[Dataset entries]
************
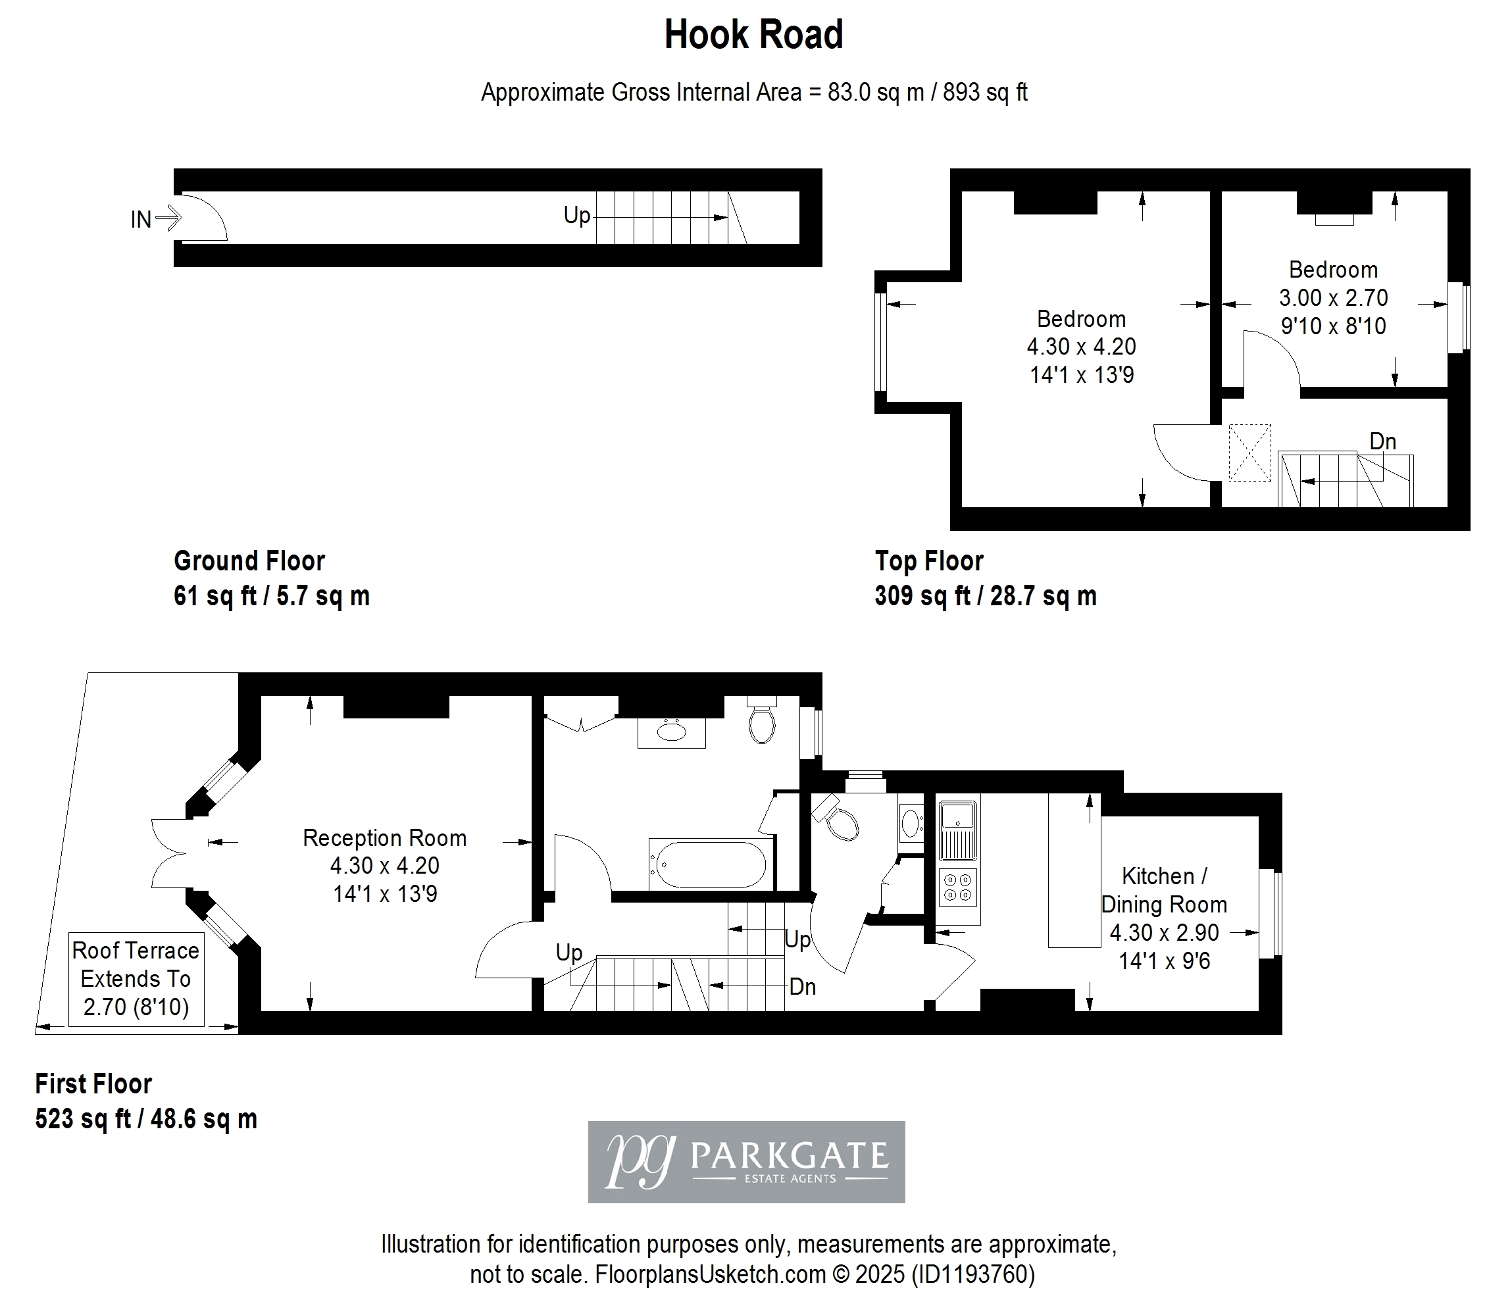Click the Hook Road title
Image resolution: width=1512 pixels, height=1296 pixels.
[754, 34]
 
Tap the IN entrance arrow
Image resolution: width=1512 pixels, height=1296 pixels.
[168, 218]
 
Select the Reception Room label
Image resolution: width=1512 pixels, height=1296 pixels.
[384, 837]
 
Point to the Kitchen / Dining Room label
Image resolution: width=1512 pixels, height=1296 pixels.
[1164, 890]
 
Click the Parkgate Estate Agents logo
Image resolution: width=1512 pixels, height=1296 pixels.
[747, 1162]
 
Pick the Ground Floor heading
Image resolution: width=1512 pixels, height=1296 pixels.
[249, 561]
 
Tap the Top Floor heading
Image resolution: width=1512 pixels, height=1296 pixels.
[929, 561]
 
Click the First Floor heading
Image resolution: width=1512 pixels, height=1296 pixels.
[93, 1084]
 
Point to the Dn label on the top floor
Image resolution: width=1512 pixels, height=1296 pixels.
[1383, 441]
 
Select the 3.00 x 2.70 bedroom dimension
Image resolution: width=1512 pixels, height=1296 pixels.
[1333, 298]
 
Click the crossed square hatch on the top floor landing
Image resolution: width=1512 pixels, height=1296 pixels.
[1249, 453]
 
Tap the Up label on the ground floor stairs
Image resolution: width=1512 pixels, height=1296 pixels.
[576, 215]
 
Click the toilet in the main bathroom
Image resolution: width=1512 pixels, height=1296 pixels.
[762, 720]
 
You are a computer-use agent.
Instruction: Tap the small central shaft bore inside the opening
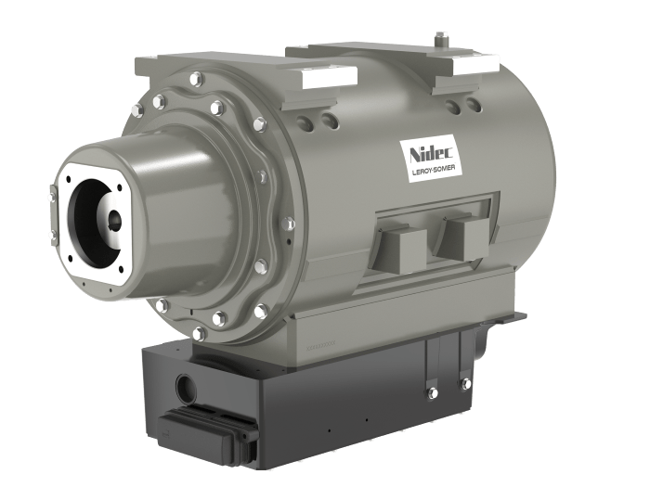(113, 220)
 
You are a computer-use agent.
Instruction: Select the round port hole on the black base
(186, 382)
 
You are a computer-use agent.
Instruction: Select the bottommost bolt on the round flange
(198, 332)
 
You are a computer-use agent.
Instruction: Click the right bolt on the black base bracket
(465, 382)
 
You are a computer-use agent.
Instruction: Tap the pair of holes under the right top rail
(459, 108)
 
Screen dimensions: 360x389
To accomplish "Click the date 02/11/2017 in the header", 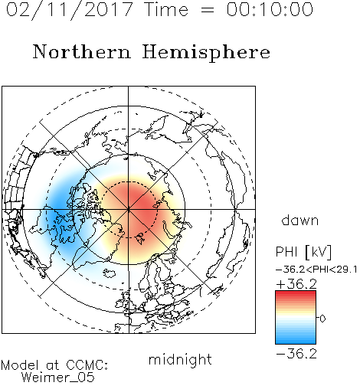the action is pos(69,10).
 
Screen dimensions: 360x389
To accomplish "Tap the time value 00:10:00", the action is pos(270,10).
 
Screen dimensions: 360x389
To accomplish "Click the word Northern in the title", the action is pos(82,51).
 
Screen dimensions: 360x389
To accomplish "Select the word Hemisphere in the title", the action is pos(206,53).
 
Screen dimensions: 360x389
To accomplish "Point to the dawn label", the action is pos(300,220).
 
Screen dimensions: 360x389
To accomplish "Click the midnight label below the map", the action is pos(180,359).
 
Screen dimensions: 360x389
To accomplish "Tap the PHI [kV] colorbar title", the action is pos(303,252).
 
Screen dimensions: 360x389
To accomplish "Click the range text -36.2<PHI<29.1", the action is pos(316,270).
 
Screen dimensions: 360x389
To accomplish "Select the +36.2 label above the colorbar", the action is pos(296,284).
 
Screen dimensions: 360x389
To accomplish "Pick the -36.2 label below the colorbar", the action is pos(296,354).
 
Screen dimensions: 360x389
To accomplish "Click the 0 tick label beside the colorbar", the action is pos(322,319).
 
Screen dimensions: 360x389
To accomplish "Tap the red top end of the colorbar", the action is pos(296,293).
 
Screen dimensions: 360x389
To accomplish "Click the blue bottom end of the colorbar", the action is pos(296,342).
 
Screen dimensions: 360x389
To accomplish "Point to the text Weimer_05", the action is pos(57,378).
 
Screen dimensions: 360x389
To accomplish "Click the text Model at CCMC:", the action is pos(54,365).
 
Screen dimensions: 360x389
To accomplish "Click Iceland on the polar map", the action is pos(110,273).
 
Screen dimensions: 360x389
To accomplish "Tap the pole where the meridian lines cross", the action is pos(129,209).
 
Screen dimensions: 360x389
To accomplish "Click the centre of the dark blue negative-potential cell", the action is pos(59,214).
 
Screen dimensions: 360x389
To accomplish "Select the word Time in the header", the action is pos(166,10).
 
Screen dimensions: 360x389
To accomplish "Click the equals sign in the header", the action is pos(208,10).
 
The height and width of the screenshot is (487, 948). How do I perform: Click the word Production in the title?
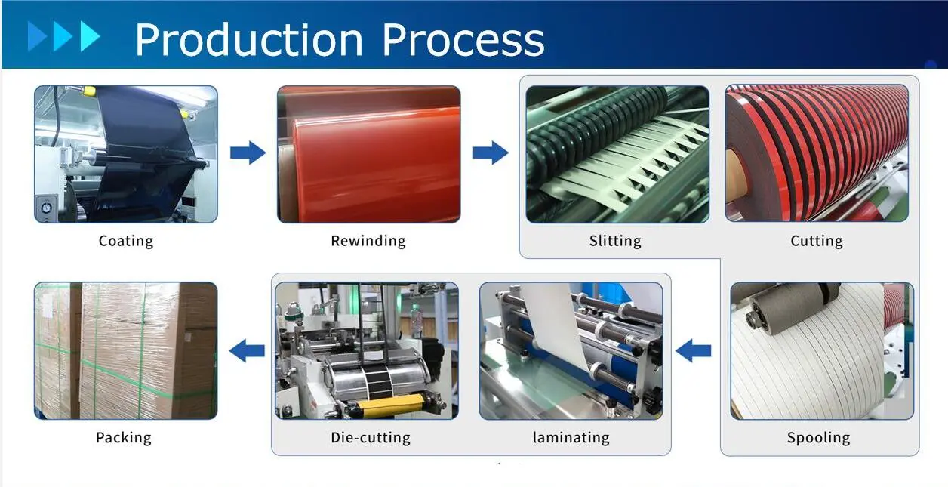point(249,39)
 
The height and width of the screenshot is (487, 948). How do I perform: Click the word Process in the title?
point(463,39)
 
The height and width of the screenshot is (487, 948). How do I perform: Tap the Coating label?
point(126,241)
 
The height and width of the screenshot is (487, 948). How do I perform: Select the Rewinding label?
point(368,241)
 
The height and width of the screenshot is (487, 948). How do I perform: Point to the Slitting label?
point(615,241)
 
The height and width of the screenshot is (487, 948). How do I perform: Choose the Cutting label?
point(817,241)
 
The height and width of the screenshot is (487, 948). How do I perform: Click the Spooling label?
point(818,437)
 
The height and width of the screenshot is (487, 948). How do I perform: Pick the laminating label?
point(571,437)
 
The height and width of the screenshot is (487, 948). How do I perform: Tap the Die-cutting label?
point(371,437)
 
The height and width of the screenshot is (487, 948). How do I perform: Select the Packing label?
point(124,437)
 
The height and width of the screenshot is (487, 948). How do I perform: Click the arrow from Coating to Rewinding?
point(248,153)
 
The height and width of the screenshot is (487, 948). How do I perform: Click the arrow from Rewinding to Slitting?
point(491,153)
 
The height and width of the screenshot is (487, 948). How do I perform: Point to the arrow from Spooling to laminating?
point(693,350)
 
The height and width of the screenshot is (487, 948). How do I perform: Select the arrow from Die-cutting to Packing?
point(247,350)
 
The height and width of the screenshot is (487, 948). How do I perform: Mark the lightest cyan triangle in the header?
point(90,37)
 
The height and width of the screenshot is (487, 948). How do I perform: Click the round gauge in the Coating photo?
point(46,208)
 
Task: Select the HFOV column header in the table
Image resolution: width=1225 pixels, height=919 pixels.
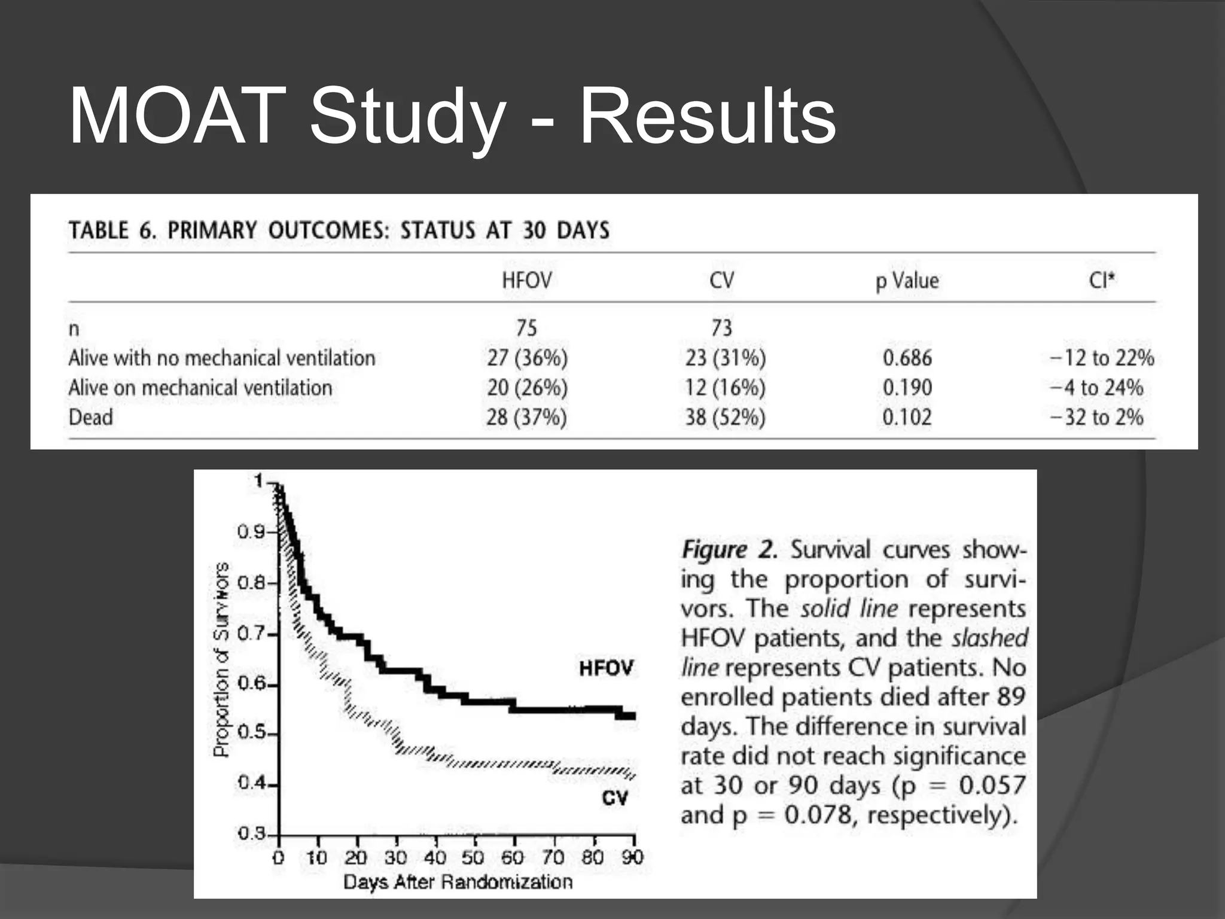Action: click(x=526, y=280)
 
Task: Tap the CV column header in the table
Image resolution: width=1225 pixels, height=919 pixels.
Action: click(x=721, y=280)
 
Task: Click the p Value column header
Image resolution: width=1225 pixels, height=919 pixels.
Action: click(x=907, y=280)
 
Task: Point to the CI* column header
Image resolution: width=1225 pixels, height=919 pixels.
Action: click(x=1102, y=279)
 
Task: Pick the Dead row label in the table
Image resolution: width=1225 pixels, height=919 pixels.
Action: click(x=90, y=417)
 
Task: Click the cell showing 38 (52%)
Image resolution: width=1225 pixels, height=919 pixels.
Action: click(x=725, y=417)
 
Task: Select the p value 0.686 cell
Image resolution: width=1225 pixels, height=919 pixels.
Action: click(x=907, y=358)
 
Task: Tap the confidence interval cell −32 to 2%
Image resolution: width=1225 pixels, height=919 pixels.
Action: click(x=1096, y=417)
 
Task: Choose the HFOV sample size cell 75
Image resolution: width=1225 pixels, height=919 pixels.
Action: click(x=526, y=327)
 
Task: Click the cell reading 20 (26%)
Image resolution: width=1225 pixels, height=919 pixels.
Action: click(x=526, y=388)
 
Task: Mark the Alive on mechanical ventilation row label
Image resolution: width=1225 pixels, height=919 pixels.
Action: click(x=200, y=388)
************
* Task requirements:
Copy the material above verbatim, starting at the line that contains "the Slitting label?" and ending at the line that contains "point(818,437)", with both of those lines included.

* Expected answer:
The height and width of the screenshot is (487, 948). How do I perform: Point to the Slitting label?
point(615,241)
 
The height and width of the screenshot is (487, 948). How do I perform: Choose the Cutting label?
point(817,241)
 
The height and width of the screenshot is (487, 948). How do I perform: Click the Spooling label?
point(818,437)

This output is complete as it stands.